As it runs, the code will write a series of PNG image files (diffusion.00?0000.png) in the same directory as the running executable resides; at the end, it will write the final values to diffusion.0100000.csv. It will also write a summary file, runlog.csv, containing the following columns:

  • iter: number of completed iterations
  • sim_time: elapsed simulation time (with \(\Delta t=1\), the first two columns are equal)
  • wrss: weighted sum-of-squares residual between the numerical values and analytical solution
  • conv_time: cumulative real time spent computing the Laplacian (convolution)
  • step_time: cumulative real time spent updating the composition (time-stepping)
  • IO_time: cumulative real time spent writing PNG files
  • soln_time: cumulative real time spent computing the analytical solution
  • run_time: elapsed real time

At timestep 10,000 the expected wrss=0.002895 (0.2%) using the 5-point stencil; the rendered initial and final images should look like these (grayscale, 0 is black and 1 is white):

\(t=0\cdot\Delta t\) \(t=10000\cdot\Delta t\)
`initial conc` `final conc`

The boundary conditions are fixed values of 1 along the lower-left half and upper-right half walls, no flux everywhere else, with an initial value of 0 everywhere. These conditions represent a carburizing process, with partial exposure (rather than the entire left and right walls) to produce an inhomogeneous workload and highlight numerical errors at the boundaries.

If your compiler returns warnings or errors, your simulation results do not look like this, or if wrss at \(t=10000\cdot\Delta t\) is greater than 0.5% or so, something may be wrong with the installation, hardware, or implementation. Please file an issue and share what happened. You probably found a bug!

Note that a flat field of zeros at \(t=10000\cdot\Delta t\), about as wrong an answer as possible, gives wrss=0.07493 (7.5%) relative to the analytical solution. Small differences in wrss indicate large errors.

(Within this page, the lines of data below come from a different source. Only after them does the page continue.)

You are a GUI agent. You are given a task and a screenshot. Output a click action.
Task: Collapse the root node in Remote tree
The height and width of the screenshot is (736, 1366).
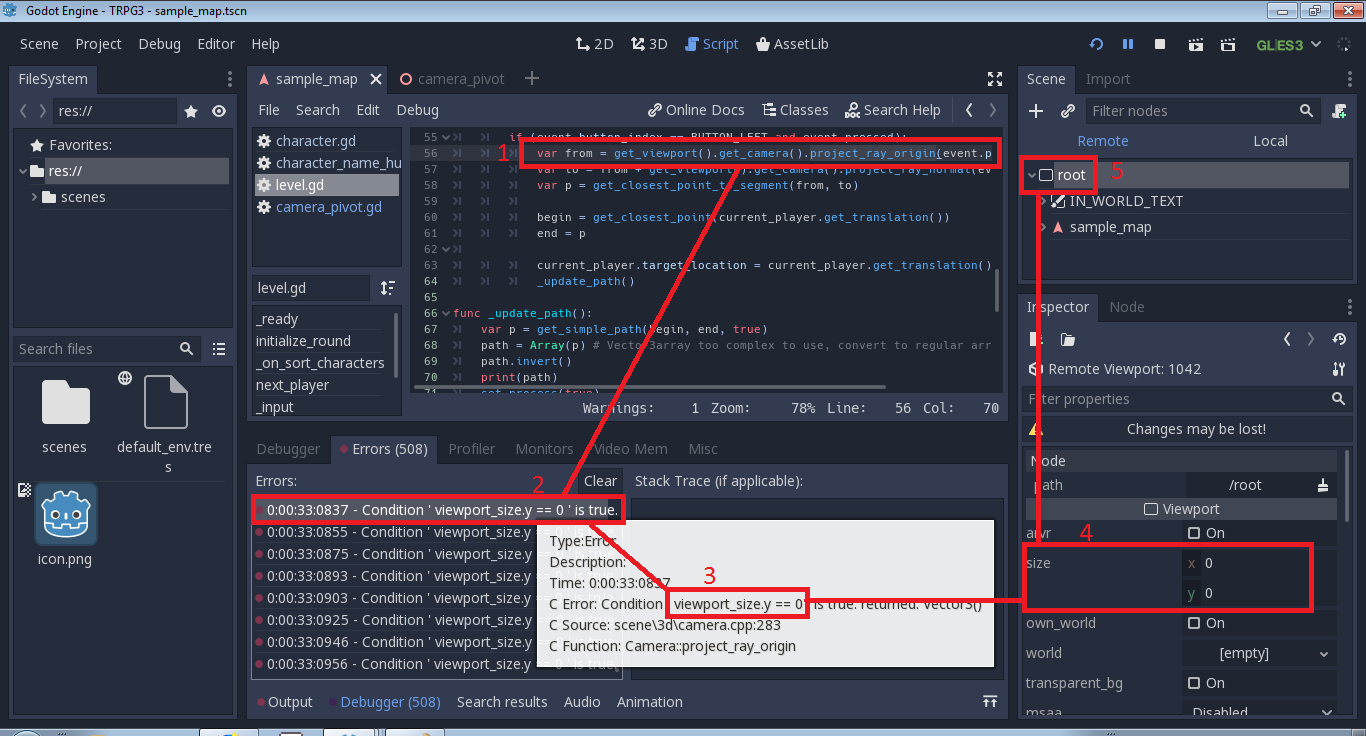(1028, 174)
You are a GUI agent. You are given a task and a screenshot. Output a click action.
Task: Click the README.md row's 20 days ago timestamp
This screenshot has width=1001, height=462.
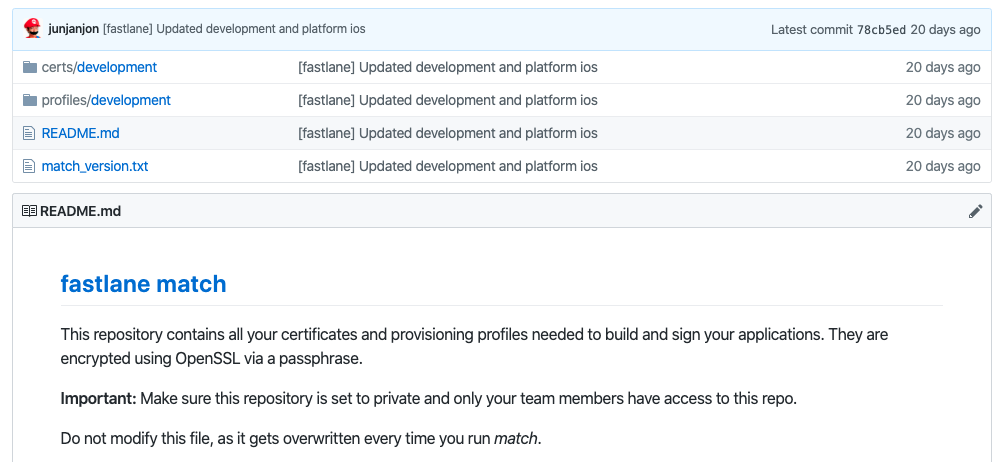click(x=942, y=133)
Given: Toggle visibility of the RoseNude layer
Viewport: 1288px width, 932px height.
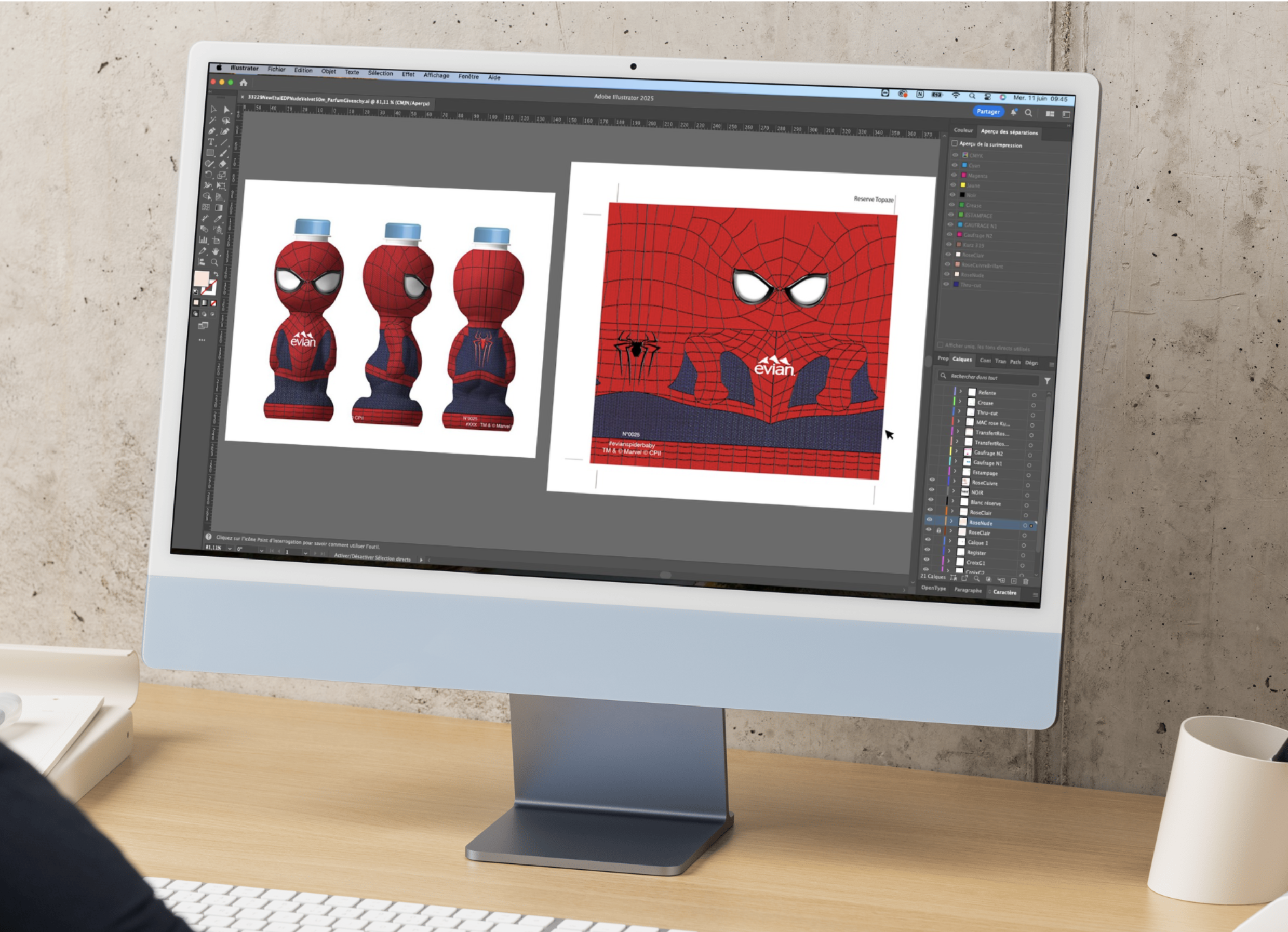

Reusing the Demonstration Code

The flat file structure is intended to make it easy for you to extract code for modification and reuse in your research code. To do so, copy the three-part folder corresponding to your setup of interest, e.g. gpu-cuda-diffusion, to another location (outside this repository). Then copy the contents of the common folder it depends upon, e.g. common-diffusion, into the new folder location. Finally, edit the Makefile within the new folder to remove references to the old common folder. This should centralize everything you need to remix and get started in the new folder.

Completed Examples

Diffusion Equation

  • CPU - analytical - serial - OpenMP - TBB
  • GPU - CUDA - OpenAcc - OpenCL

Spinodal Decomposition

  • CPU - OpenMP
  • GPU - CUDA

Contributions and Contact

Forks of this git repository are encouraged, and pull requests providing patches or implementations are more than welcome. Please review the Contributing Guidelines. Questions, concerns, and feedback regarding this source code should be addressed to the community on Gitter, or directly to the developer (Trevor Keller).

Disclaimer

Certain commercial entities, equipment, or materials may be identified in this document in order to describe an experimental procedure or concept adequately. Such identification is not intended to imply recommendation or endorsement by the National Institute of Standards and Technology, nor is it intended to imply that the entities, materials, or equipment are necessarily the best available for the purpose.